Jan Ferdynand Nax (April 1736 – 19 January 1810) was an architect, economist, social reformer and adviser on the navigability and conservation of Poland's water resources. While he was born in Gdańsk, and was of German origin, Nax spent most of his life in Poland and was strongly assimilated into Polish society.

As an economist, Nax based his thinking around the theory of mercantilism, which generally supported the development of a monetary-based economy instead of the system of servitude which then existed in Poland. He was a close adviser Poland's last king, Stanisław August Poniatowski, in the king's failed attempts reform which preceded the First Partition of Poland, among Russia, Prussia and Austria, in 1772. Nax supported the development of trade and production, stressed the need for reform in agriculture, and promoted enfranchisement of the peasant class. He was also an adviser on tax policy, and a supporter of protectionism in foreign trade.
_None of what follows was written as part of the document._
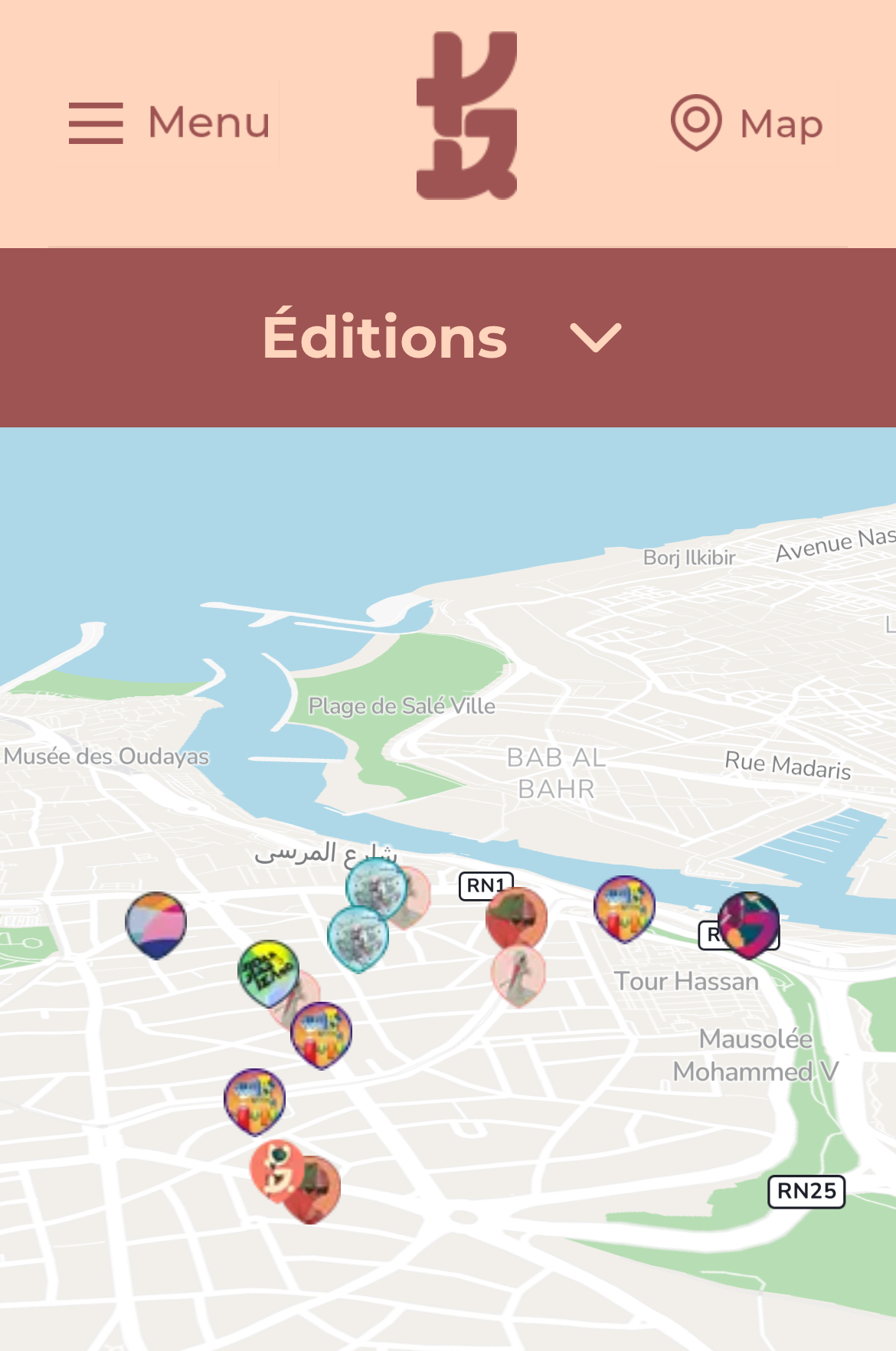Click the pale pink marker below RN1
This screenshot has width=896, height=1351.
tap(518, 975)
Also appointed as a royal architect by King Stanislaw (1774), Nax is associated with the design and construction, or reconstruction, of a number of aristocratic homes including the Małachowski Palace in Nałęczów, The Palace at Kurozwęki, The Palace at Szczekociny, The Palace at Nakło, The Palace at Śladków, and The Palace at Rusinów, all of which represent his neoclassical approach to architectural design.
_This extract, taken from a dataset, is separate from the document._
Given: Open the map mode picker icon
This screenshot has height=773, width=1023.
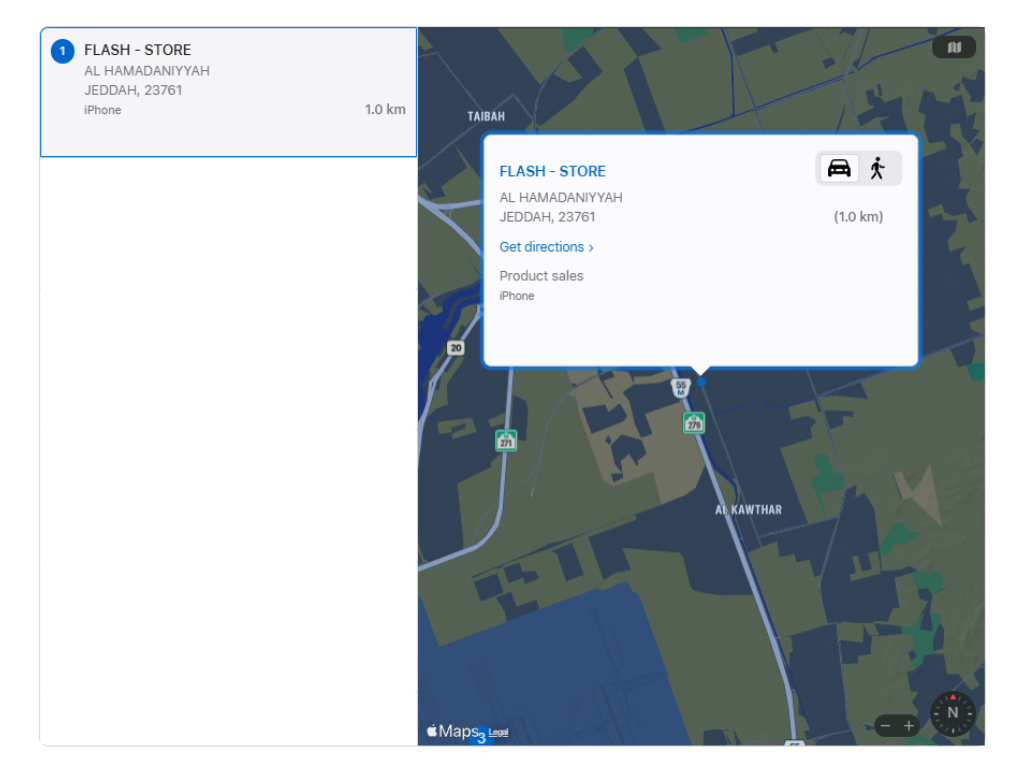Looking at the screenshot, I should pos(954,48).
The Palace at Szczekociny is generally considered to be his most important contribution to Polish architecture of the late 18th century, and is notable for his introduction of Polish national symbols into the palace's artistic features, including the Polish eagle motif atop columns that adorn the structure.

Nax conducted studies of Poland's major waterways, including the Pilica and Warta rivers, drafted a map of the Dniester River (1781); and wrote regulations for the Bug, Narew, Nida, Pilica and Wieprz tributaries.

In 1784 Nax developed a map of Polish sources of salt.